While Art and Technology may appear worlds apart, they can easily be fused together to enhance student learning. As a teacher in a primary K-2 school, students have creative juices flowing at all times! When I first became a technology teacher, I could not wrap my head around designing lessons for Kindergarteners that involved home row typing. With the liberty from my principal, I was able to develop a curriculum that integrated a lot of art concepts.
Custom Wrapping Paper Project with Technology
One unique project we did with 1st graders was a custom wrapping paper project. Students designed BW designs with Sharpies and white paper. We then scanned and colored them with Pixlr, a free photo editing program. Teaching photoshop to 1st graders… I must be crazy right? In reality, the tools for filling in colors is relatively simple, especially after demonstrating the steps. With a colorful digital copy we uploaded our designs to Spoonflower and got custom wrapping paper for the students to use in time for Mother’s and Father’s Day! What a perfect and personal way to wrap presents for parents 🙂 This project did have a cost to it since we purchased the wrapping paper but it was a great learning experience for the kids. They learned about the design process and how to revise their art.
Digital Animation Project
Another project I do with students is digital animation, in which we bring to life a standard pixelated drawing. In K-2, I introduce the basic concepts of the application Piskel. Piskel is a great application for engaging students who love video games but dislike art. In the application, you design a sprite, a 2D graphic that typically is seen in simple video games like Pac-Man. By introducing Piskel as a way to design a component of a video game, students immediately get hooked and engaged. Digital animation not only teaches students about the design process, but forces them to think about how a smaller piece can fit into a bigger picture. In other words how can one frame affect the rest of the animation? Students love sharing their ideas and working with one another to design a sprite that is unique!

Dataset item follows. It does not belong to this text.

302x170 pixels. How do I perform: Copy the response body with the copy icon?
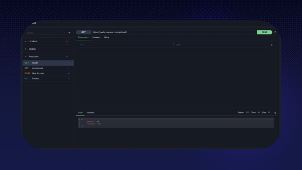pos(275,113)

3D Art and Printing Project
3D art and printing is one of the last “big” projects I do with all of my students. Last year I used a program called usecubes which allows students to build 3D models with blocks. It is pretty simple for K and 1 students but also has opportunities to be more complex for 2nd graders. Students designed 3D models, then built their models with Lego bricks, and finally drew the front and side view. The entire project not only reinforces the design process but encourages students to learn how digital tools can be used for various uses. I can tell there are some future architects among my students :). This year, I am going to use Tinkercad to design keychains that will be printed on my new 3D printer !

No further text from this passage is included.